---------- SUPPLIED ENTRIES

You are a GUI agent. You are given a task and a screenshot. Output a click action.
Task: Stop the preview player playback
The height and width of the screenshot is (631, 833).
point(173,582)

--------------------
---------- SUPPLIED ENTRIES

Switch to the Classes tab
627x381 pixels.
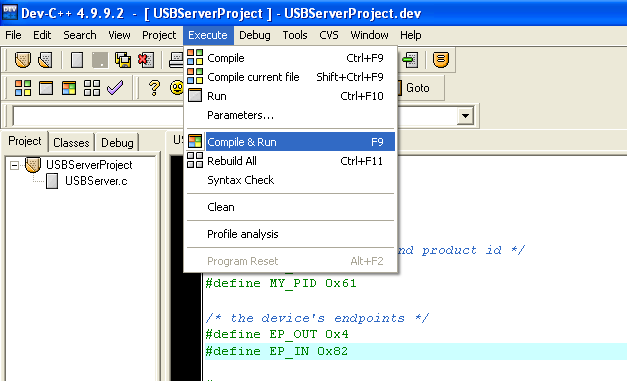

--------------------

§ **GIVEN TASK**
Select each line of the entries that contains the string "screenshot", and copy those lines. Matches must agree in case.

§ **THE SOLUTION**
You are a GUI agent. You are given a task and a screenshot. Output a click action.
The height and width of the screenshot is (631, 833).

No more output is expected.